Cubs have to be rehabilitated after people intervene
By Moosetrack Megan


Two small black bear cubs were sent to the Montana Fish, Wildlife and Parks rehabilitation center in Helena Tuesday after they were separated from their mother near Harlowton.
FWP game warden Nick Taylor said the cubs and their mother were near the north edge of Harlowton along Highway 191 over the weekend when people stopped to take their picture. At some point, people chased after the fleeing bears and got between the mother and her cubs. The cubs ran east across the highway while the mother ran west to avoid the people.
Later the sow and cubs were seen in different parts of Harlowton, Taylor said. But enough people interfered with the animals to keep them from reconnecting. Eventually the mother left and FWP was not able to find her.
FWP tranquilized the two cubs and held them for a day to try to locate their mother, Taylor said. When it became obvious that FWP could not reunite the cubs with their mother, they went to the Wildlife Center of Montana at Montana Wild in Helena.
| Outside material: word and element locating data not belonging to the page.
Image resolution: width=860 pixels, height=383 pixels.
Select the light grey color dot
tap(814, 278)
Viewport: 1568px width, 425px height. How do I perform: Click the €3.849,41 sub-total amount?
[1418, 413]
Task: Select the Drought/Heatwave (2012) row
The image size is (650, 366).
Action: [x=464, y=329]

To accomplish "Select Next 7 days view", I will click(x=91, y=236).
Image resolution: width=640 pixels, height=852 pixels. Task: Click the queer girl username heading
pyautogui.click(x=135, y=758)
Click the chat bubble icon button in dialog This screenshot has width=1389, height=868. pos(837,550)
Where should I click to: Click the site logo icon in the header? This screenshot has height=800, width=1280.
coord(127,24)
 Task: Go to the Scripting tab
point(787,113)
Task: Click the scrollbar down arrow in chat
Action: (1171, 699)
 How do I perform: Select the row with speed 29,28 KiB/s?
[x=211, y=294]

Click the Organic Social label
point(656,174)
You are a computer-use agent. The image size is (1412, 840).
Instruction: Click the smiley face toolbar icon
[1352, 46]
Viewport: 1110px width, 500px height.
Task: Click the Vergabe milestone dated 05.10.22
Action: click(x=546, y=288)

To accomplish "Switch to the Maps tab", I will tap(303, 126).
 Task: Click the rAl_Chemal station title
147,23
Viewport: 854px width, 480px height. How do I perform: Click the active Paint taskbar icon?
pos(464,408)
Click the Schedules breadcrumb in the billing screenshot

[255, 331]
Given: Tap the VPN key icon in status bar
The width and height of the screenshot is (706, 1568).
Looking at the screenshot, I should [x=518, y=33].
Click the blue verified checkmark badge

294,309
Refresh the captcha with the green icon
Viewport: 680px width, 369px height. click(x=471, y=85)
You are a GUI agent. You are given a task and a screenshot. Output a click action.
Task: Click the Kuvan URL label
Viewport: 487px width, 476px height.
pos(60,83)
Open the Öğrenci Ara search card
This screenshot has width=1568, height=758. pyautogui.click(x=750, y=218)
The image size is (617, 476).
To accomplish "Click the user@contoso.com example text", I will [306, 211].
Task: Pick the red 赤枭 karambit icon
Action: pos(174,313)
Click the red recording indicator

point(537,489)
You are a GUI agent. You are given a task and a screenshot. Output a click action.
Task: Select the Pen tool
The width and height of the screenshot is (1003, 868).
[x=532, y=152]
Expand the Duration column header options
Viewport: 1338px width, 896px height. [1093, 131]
With the fall bear hunting season open, Taylor said he was reluctant to release the tranquilized cubs into the wild.
Lisa Rhodin, manager of the rehabilitation center, said the cubs will be fed and cared for through the winter and most likely released next spring somewhere away from people in south central Montana, where they can be successful, wild black bears.
The cubs and their mother were separated and they could not be reunited as a direct result of human interference, Taylor said. He encouraged people to keep their distance from all wildlife, for their own safety and for the good of the animals.